Source material section start

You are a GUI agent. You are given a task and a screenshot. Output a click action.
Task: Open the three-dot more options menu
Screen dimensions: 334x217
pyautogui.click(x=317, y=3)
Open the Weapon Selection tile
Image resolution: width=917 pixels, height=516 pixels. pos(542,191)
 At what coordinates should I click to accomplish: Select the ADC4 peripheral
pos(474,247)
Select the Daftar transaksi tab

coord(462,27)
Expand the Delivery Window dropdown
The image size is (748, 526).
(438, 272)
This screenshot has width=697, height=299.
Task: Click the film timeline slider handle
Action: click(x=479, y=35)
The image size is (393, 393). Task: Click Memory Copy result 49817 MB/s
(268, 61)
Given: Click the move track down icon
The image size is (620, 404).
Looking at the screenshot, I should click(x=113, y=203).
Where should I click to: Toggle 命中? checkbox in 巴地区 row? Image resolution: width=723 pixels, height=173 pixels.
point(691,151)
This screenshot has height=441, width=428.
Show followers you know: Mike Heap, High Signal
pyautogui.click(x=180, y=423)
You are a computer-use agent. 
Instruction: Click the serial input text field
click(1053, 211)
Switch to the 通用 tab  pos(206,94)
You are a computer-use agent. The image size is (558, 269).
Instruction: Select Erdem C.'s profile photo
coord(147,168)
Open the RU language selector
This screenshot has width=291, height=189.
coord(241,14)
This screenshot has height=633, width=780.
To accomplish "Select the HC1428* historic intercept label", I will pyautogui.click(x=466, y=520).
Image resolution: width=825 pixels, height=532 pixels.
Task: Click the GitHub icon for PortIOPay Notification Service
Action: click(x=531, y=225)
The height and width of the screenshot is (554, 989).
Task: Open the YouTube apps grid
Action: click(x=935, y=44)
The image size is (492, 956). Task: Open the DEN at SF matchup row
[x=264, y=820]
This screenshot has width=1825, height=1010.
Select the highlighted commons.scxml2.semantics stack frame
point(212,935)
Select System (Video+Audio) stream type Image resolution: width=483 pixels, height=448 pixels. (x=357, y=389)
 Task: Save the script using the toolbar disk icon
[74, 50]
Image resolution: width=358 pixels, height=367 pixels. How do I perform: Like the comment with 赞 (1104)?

Source material section end

__What you need to do__
Find "Open the RU language selector" in the data above, then repeat that line and all lines after it exactly, ending with the final line.

__Written response__
Open the RU language selector
This screenshot has width=291, height=189.
coord(241,14)
This screenshot has height=633, width=780.
To accomplish "Select the HC1428* historic intercept label", I will pyautogui.click(x=466, y=520).
Image resolution: width=825 pixels, height=532 pixels.
Task: Click the GitHub icon for PortIOPay Notification Service
Action: click(x=531, y=225)
The height and width of the screenshot is (554, 989).
Task: Open the YouTube apps grid
Action: click(x=935, y=44)
The image size is (492, 956). Task: Open the DEN at SF matchup row
[x=264, y=820]
This screenshot has width=1825, height=1010.
Select the highlighted commons.scxml2.semantics stack frame
point(212,935)
Select System (Video+Audio) stream type Image resolution: width=483 pixels, height=448 pixels. (x=357, y=389)
 Task: Save the script using the toolbar disk icon
[74, 50]
Image resolution: width=358 pixels, height=367 pixels. How do I perform: Like the comment with 赞 (1104)?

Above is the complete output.